Supervisors approve private operation of Sonoma County landfill
A decade after its Central Landfill was closed by water-quality regulators, Sonoma County officials signed off on a series of agreements Tuesday that represent the final step in an arduous effort to permanently transfer responsibility for the 170-acre dump to a private company.
The new agreements and amendments to existing ones mean the Arizona-based garbage company Republic Services is slated to take over operations April 1 under a 25-year deal worth an estimated $650 million.
“I think this is a good and historic day for the county in terms of what we do with our solid waste going forward,” said Supervisor David Rabbitt, whose 2nd District is home to the landfill west of Cotati.
Supervisors, who voted 5-0 on the package, expressed relief and gratitude to staff that the agreements allowing the deal to move forward had finally been struck.

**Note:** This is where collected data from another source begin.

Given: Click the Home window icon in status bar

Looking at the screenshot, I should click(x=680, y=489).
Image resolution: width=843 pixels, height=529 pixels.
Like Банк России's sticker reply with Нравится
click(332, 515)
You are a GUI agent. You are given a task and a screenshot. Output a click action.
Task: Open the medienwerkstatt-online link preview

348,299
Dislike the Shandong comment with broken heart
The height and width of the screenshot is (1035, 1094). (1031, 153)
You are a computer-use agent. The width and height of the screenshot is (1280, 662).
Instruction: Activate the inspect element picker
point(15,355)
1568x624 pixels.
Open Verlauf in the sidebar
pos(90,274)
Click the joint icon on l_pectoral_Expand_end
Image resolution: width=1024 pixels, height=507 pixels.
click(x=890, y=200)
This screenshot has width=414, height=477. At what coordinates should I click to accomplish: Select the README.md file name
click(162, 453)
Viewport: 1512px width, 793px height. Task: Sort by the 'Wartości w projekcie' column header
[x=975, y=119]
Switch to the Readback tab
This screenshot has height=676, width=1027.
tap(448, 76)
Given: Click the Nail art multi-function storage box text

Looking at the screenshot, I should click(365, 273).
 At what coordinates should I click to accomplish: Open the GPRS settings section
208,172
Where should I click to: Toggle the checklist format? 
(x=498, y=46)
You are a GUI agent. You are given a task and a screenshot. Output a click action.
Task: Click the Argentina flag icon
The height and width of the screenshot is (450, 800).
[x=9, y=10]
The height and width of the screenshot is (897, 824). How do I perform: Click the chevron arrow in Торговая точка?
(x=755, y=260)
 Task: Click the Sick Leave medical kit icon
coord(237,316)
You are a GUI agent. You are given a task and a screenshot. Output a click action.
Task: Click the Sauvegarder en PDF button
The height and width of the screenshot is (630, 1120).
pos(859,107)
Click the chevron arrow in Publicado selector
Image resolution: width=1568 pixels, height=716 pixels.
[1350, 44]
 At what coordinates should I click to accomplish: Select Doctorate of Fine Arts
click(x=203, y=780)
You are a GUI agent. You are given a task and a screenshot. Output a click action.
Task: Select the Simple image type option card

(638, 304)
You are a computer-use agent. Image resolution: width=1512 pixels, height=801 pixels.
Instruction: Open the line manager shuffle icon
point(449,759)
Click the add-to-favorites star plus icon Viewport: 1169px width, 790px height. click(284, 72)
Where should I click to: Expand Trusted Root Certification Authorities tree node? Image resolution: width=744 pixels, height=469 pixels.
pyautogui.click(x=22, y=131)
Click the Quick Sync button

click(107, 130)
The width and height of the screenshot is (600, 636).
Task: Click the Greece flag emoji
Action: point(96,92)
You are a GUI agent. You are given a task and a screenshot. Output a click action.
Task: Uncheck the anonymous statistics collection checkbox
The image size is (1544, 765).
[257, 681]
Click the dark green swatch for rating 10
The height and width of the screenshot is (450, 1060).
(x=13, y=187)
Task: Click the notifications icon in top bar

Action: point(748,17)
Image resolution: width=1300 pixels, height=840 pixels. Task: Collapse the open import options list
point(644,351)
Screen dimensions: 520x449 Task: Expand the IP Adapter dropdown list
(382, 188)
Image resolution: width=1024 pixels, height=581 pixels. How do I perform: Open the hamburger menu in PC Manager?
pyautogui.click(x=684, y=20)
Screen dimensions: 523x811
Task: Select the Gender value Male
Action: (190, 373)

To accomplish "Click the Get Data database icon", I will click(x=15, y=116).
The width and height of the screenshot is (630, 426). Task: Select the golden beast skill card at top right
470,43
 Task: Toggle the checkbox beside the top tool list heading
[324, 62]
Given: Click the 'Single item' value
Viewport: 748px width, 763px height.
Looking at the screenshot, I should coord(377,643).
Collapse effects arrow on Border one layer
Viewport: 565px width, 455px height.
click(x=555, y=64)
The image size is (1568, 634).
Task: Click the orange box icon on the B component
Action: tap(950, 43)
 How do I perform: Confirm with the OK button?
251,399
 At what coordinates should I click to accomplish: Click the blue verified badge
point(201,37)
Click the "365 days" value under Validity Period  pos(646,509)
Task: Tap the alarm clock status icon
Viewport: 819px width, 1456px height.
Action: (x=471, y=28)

Rabbitt said the effort to privatize operations has been “kind of a tremendous moving puzzle” because of the way the county had to get agreement on a wide range of technical and legal issues from all the cities that send their garbage to the 44-year-old landfill.
Supervisor Shirlee Zane called it a “really fabulous agreement” that brought the county, the waste management agency, Republic and eight of the cities together to reopen the landfill long-term while creating incentive for recycling.
“Our whole goal was let’s take away the financial incentive of putting trash in the hole,” and instead encourage people to reduce and recycle, Zane said. The yearslong effort involved deep research into the best waste practices around the world, she said.
“I think we have turned over just about every single stone or piece of trash in this discussion,” she said.
The handover by April 1 was considered crucial if Republic was to be able to complete a badly needed 10-acre expansion of the landfill before the fall. Failure to complete the new cell by then could force Republic to increase the amount of garbage hauled to other counties until the new work is completed.
Currently, because of space restrictions, 100 to 150 tons of garbage per day are shipped to landfills in other counties. If construction is delayed, more garbage would need to be hauled out of the county to preserve the fast-dwindling landfill capacity, said Susan Klassen, the county’s transportation and public works director.
The goal is to avoid a “worst-case scenario” where all 800 tons of the garbage produced in the county daily would be hauled elsewhere, she said.
Under the deal, tipping fees charged to waste haulers will increase to $126.45 per ton for waste from cities and $122.45 per ton for county areas. These fees will result in customers’ bills increasing approximate 2.2 to 3 percent, Klassen said.
That does not, however, include increased costs stemming from the composting operation’s legal and regulatory woes. Tipping fees for green waste could double under a proposal being considered by the waste agency board, but they have yet to be approved and it is unclear by how much customer bills would increase.
Sonoma County attempted to sell the landfill outright to Republic Services after it was closed in 2005 by state water regulators. But, in Zane’s lighthearted retelling of that chapter of county history, “the villagers came to us with pitchforks and trash bags and said ‘No, we want to keep our dump!’ And here we are six years later.”